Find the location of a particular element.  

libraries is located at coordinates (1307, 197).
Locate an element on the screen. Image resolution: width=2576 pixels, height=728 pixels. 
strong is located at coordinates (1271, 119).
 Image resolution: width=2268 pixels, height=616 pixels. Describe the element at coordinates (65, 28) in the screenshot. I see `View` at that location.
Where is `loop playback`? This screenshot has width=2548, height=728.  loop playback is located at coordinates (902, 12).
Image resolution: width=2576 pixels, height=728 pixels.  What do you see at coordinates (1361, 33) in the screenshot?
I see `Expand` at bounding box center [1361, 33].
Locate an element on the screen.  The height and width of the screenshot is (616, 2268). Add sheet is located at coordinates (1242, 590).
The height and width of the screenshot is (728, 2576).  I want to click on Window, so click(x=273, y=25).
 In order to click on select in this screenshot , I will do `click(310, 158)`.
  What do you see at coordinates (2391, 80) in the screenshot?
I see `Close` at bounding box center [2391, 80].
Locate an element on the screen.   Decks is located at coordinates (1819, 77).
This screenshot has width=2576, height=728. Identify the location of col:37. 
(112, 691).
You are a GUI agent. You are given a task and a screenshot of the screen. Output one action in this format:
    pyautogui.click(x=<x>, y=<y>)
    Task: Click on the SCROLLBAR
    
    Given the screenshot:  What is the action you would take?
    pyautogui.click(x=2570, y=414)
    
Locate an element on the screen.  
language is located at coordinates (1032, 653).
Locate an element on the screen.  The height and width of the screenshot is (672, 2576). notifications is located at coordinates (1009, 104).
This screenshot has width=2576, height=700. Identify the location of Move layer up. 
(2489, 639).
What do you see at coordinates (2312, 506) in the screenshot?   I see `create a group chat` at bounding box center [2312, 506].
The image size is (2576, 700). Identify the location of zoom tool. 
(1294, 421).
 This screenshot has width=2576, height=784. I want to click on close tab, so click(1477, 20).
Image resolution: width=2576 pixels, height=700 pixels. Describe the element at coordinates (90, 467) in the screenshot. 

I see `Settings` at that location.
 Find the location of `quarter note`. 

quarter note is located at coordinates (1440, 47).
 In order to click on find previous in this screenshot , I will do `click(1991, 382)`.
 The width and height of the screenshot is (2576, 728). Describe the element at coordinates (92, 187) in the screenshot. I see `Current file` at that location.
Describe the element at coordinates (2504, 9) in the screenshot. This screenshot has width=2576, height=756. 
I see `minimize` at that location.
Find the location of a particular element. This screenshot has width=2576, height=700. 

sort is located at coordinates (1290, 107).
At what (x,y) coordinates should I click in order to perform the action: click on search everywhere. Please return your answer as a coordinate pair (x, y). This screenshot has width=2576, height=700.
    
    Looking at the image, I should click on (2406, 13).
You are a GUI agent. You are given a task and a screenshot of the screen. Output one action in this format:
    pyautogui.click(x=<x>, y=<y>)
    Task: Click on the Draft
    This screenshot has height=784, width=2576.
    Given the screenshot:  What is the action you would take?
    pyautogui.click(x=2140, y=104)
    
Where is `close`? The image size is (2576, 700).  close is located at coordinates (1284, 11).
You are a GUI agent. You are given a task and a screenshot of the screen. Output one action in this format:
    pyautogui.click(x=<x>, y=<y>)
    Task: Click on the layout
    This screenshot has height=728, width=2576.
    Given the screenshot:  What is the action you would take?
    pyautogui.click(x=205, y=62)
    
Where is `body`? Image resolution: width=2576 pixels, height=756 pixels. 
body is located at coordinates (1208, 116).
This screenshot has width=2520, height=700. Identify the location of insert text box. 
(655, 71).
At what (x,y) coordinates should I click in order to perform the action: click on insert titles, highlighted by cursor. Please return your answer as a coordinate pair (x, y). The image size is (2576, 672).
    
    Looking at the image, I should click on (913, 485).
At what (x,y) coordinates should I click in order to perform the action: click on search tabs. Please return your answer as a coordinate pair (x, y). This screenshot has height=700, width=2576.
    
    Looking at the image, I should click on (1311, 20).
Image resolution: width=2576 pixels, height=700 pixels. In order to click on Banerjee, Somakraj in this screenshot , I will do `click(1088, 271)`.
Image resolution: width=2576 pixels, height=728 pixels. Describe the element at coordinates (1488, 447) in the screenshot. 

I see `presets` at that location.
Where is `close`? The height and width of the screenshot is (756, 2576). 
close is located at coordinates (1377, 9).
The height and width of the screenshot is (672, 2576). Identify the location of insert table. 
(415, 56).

(Aim)
Could you pull out, word for word, everything in the records from the line containing "Describe the element at coordinates (2504, 9)" down to the line containing "sort is located at coordinates (1290, 107).", with both of those lines included?

(Result)
Describe the element at coordinates (2504, 9) in the screenshot. This screenshot has width=2576, height=756. 
I see `minimize` at that location.
Find the location of a particular element. This screenshot has width=2576, height=700. 

sort is located at coordinates (1290, 107).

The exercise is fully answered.